Re: Read Total lines in an ASCII file [message #33399 is a reply to message #33335] |
Fri, 20 December 2002 16:14   |
condor
Messages: 35 Registered: January 2002
|
Member |
|
|
"Mark Hadfield" <m.hadfield@niwa.co.nz> wrote in message news:<atqt2j$58j$1@newsreader.mailgate.org>...
> "Paul Woodford" <cpwoodford@spamcop.net> wrote in message
> news:cpwoodford-C4345E.22403817122002@corp.supernews.com...
>> Would it be possible to find the length of the file, read it into to
>> a byte array, and then convert it to text?
>
> Yes, but:
>
> - If you take the 1D byte array that would result from reading the
> file and convert it to a string, then you don't get a string array,
> you just get a string with line-separator characters in it. So
> there's a bit of splitting to be done, and you really should handle
> the various line separators supported by the different platforms.
As far as I recall, the OP just wanted to know the number of lines,
not necessarily try to convert them into anything. The only deviation
from the usual 10b linefeed out there on idl'ish platforms is the DOS
[10b,13b] LF/CR, right?

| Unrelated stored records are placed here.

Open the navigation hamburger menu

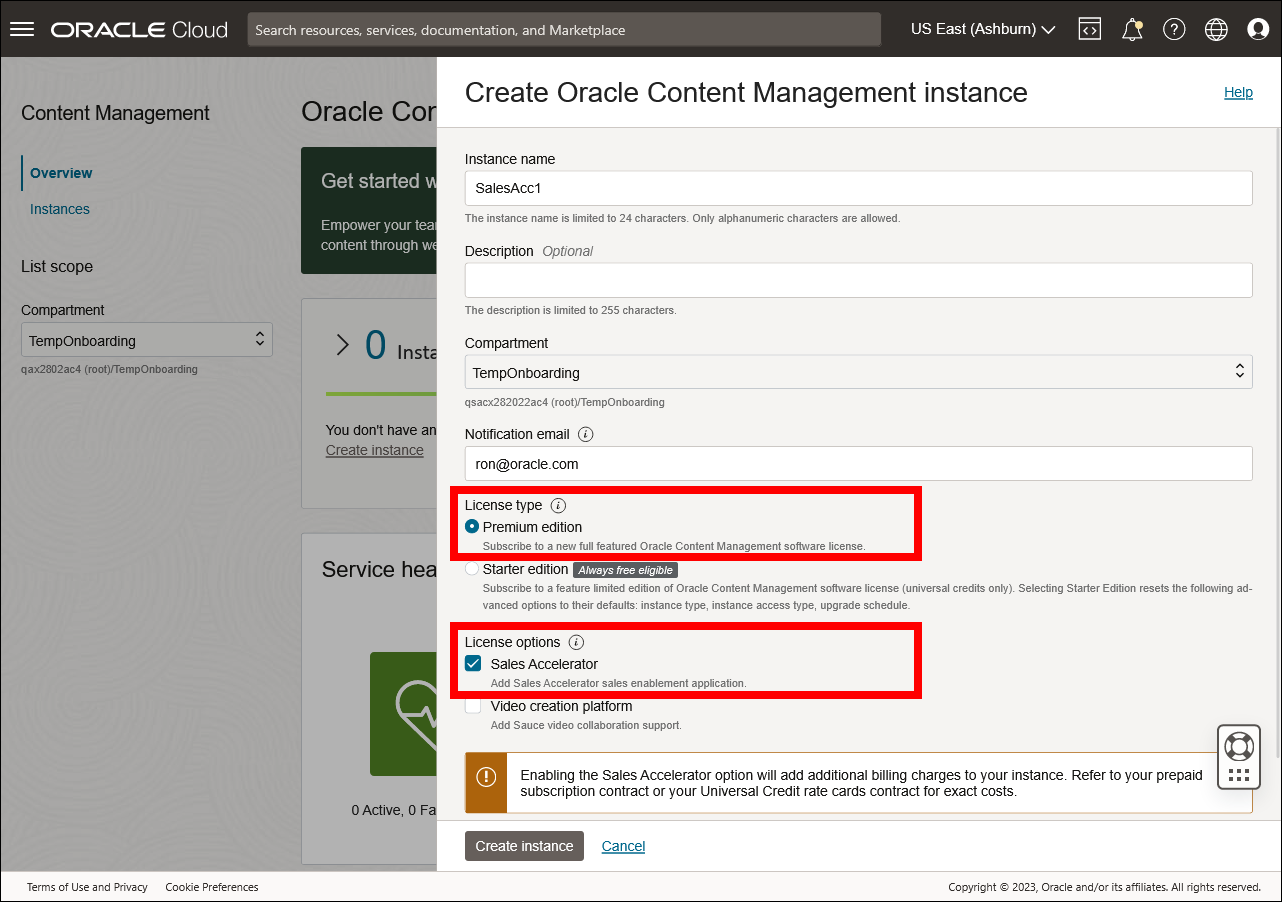(21, 28)
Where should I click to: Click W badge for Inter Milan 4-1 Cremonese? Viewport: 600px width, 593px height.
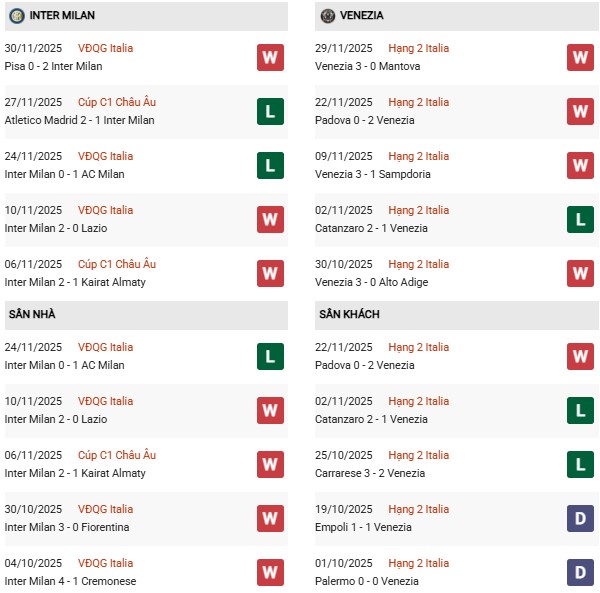270,572
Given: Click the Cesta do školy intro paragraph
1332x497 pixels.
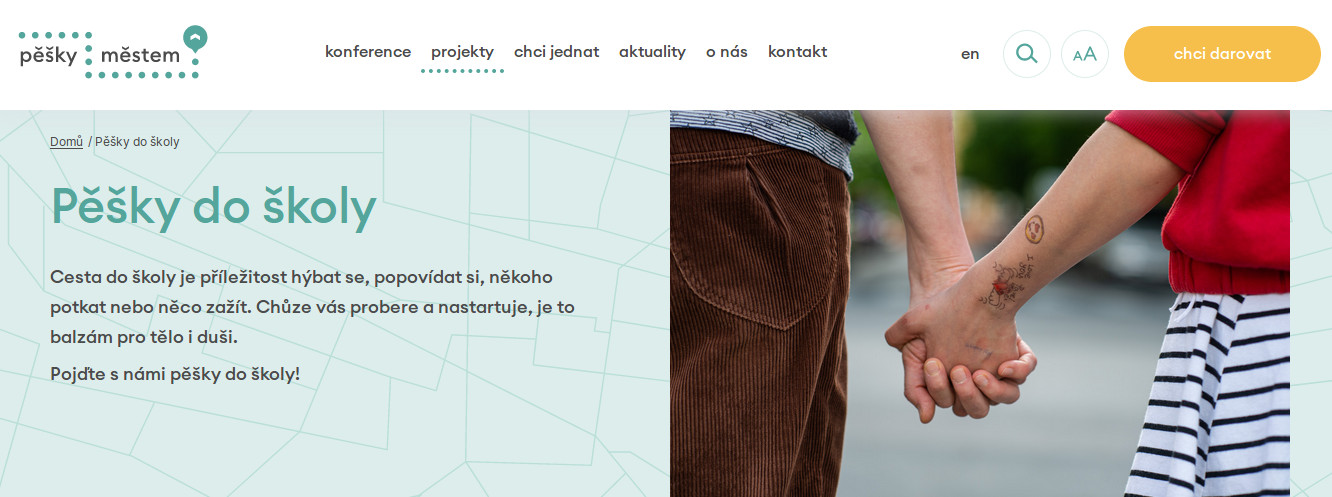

Or do VMS systems do yet something different?
How do the various suggested methods hold up on VMS?
If the LF and CR/LF are the only two, the only thing you'd have to do
is counting the number of 10b in the byte-filed:
f = read_binary('Big_honking_example_file')
h = histogram(f)
print,h[10]
1479054
If you're really intent on accessing the individual data items in the
file, you could retain the reverse indices of the histogram for a
handy field of pointers to each individual line that can be converted
into a string at will...
> - It doesn't work on compressed files, because you don't know how
> many bytes there are in a compressed file until you've read it. So
> you have to read the byte data in chunks, trap the error when the
> final read hits the end of the file, and join the chunks together.
>
>> Paul, who is too lazy to figure it out himself
>
> Mark, who has thought about it, but can't be bothered actually trying
> it.
|
|
|